Pomegranate blossoms

Delightful Not Frightful Flora and Fauna Despite Human Phobias

I took photos of spring blossoms in my backyard this week, thrilled by the fabulous flora bounty including cactus, lime, and lemon blossoms, plus the bright red pods that bloom into blossoms to become tasty pomegranates seen in the photo accompanying this blog post.

It turns out it was the perfect endeavor to galvanize me into drafting final chapters of Aliens Watch, seventh novel in my Other Worldly series, which involves protagonist Rowan Layne and her pals visiting the planet Saturn, known as Cultura. Because to those of extraterrestrial origins, it’s lauded for its agricultural bounty (including wine and botanical gin).

Flora in the form of Earth’s pomegranate blossom looks harmless enough despite an odd pod-like appendage, not to mention the rather unusual appearance of its tasty interior fruit bounty, yet I wondered if this lovely bright red flower would look so benevolent if it appeared as the size of a sports car. Like something straight out of a Hollywood horror movie.

Or perhaps it’s the fauna that pollinates blossoms or consumes fruit, if grossly enlarged and perhaps bizarrely hued, who might cause humans to be threatened and fearful by what they don’t understand or recognize.

The very subject I address over several chapters, including how humans on Earth view both bats and opossums in an unnecessarily negative light, finding them frightening, threatening, or ugly and therefore unworthy of existence despite both mammals being harmless to humans and beneficial to ecosystems, including their studious and vital pollination of blossoms.

Without bats, we wouldn’t have mangoes, avocadoes or bananas. No cacao for chocolate or agave for tequila. Without opossums, we’d have 5,000 more harmful ticks each season spreading Lyme disease and preying upon us and our beloved dogs.

Hence, I had some fun with the bat and opossum in imagining their existence on Saturn/Cultura, including extreme variations in size—and appetites. Drawing upon what I found fascinating about flamingoes, I also took poetic license with their color and luminescence. Because flamingoes aren’t born with bright pink feathers. They derive their vibrant hue from carotenoids, which are red, yellow, and orange pigments found in algae and crustaceans flamingoes consume and metabolize. Kind of like Cultura’s ginormous berry-loving opossum…

As usual in researching various subjects for Aliens Watch, I found serendipitous connections to previous novel themes. For instance, hummingbirds play a semi-starring role from the very beginning of Rowan Layne’s journey with aliens in Alienable Rights. And while researching bats, which just happen to have extrasensory auditory abilities like Rowan, I came upon what is known as the lesser long-nosed bat.

The lesser long-nosed bat can hover at blossoms like hummingbirds do to feed on nectar, using its three-inch-long tongue, equal to its body length. On Saturn/Cultura this bat will be known as a hover bat.

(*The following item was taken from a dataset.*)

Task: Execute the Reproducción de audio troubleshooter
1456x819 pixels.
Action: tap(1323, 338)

Another larger bat will, like the flamingo, take on a bright and unexpected hue from consumption of its favorite fruit—also one of Rowan’s tropical favorites.

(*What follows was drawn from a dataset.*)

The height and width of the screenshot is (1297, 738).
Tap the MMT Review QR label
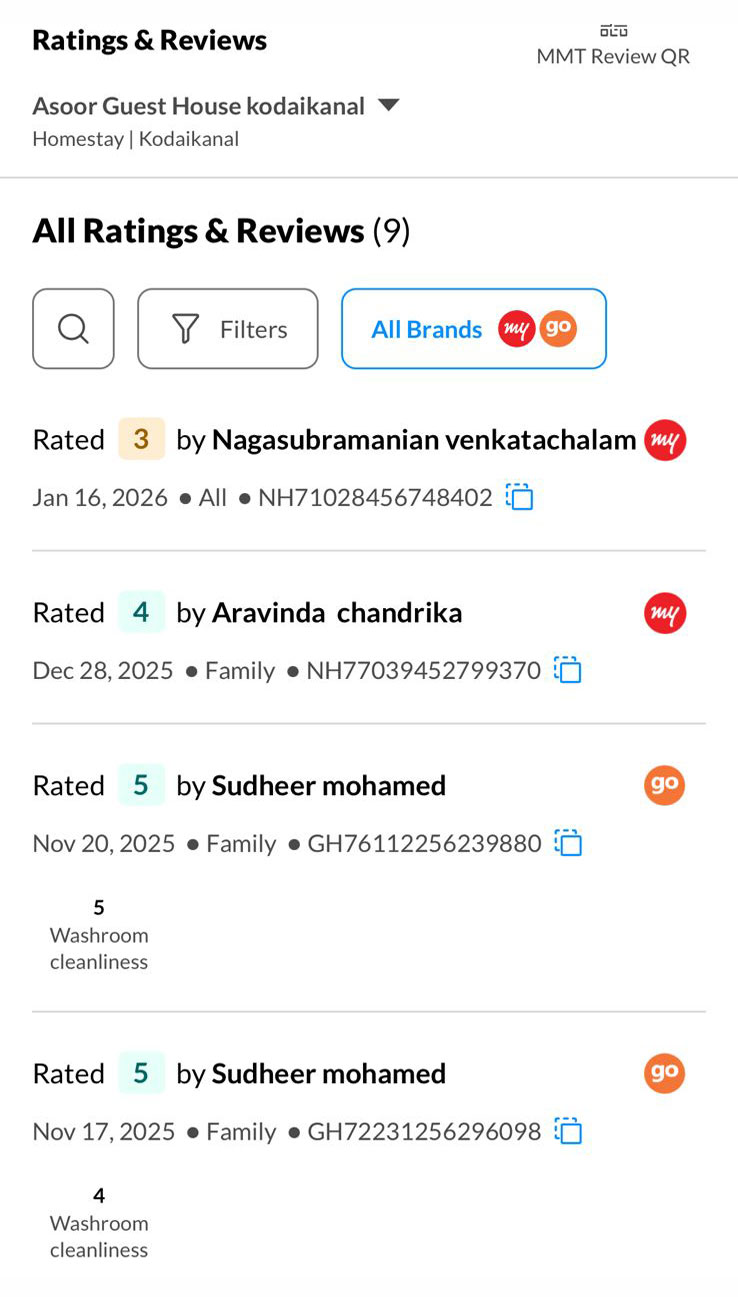[613, 56]
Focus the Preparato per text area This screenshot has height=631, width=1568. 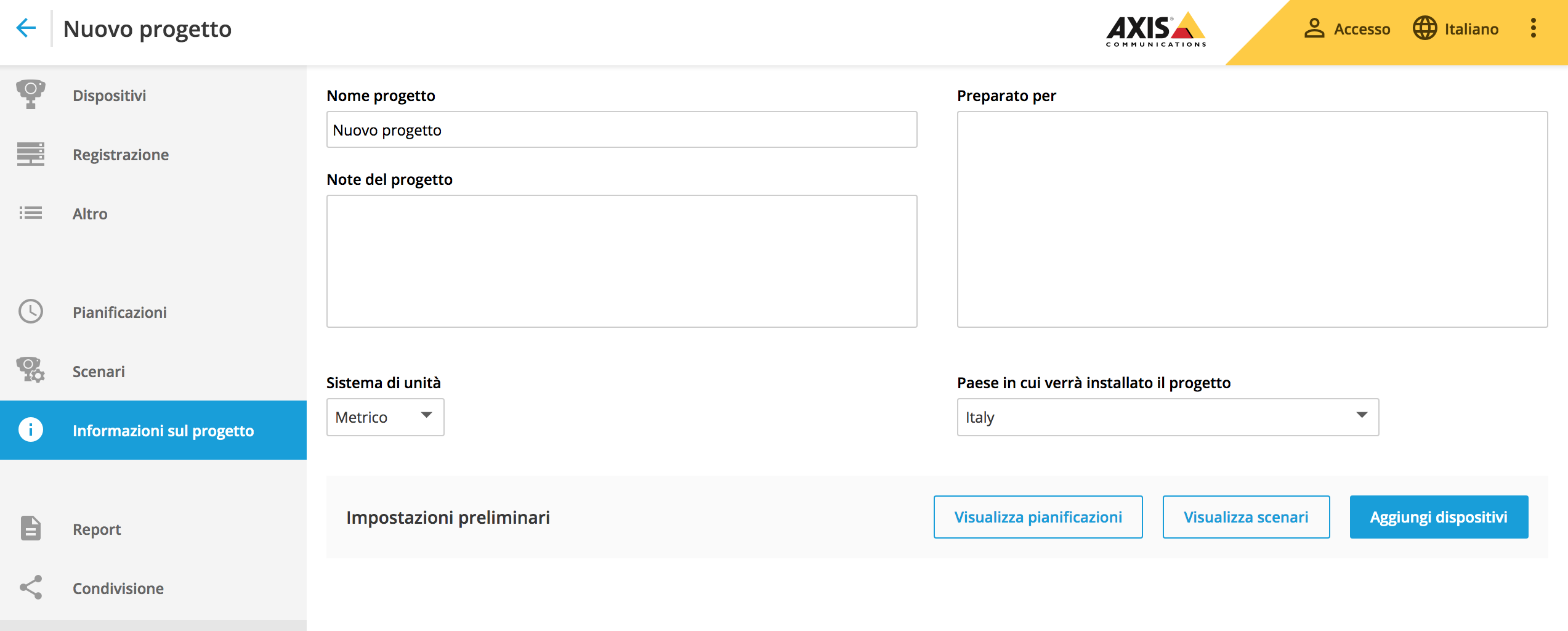[1251, 219]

Given that Aliens Watch includes recurring Other Worldly themes of environmental conservation and the folly of humans declaring themselves superior to all other living things including animals (and alien animals), and also touches upon the importance of living in the present and not projecting yourself too far into what the future might hold, the message for this novel is one I find particularly profound:

The natural world has much to teach us about ourselves and the machinations of the universe. Flora and fauna live in the moment, content to address the circumstances they face in the present. Unafraid of what the future may bring. In animal life, there exists the capacity for ferocity as well as tenderness, and from our animal brethren—because we are all animals of varying species—we learn there is a time and place for both.

For now, I must emulate hummingbirds flitting with positive purpose outside my window, pollinating my pomegranate and citrus blossoms, and get busy drafting the dramatic finale of Aliens Watch.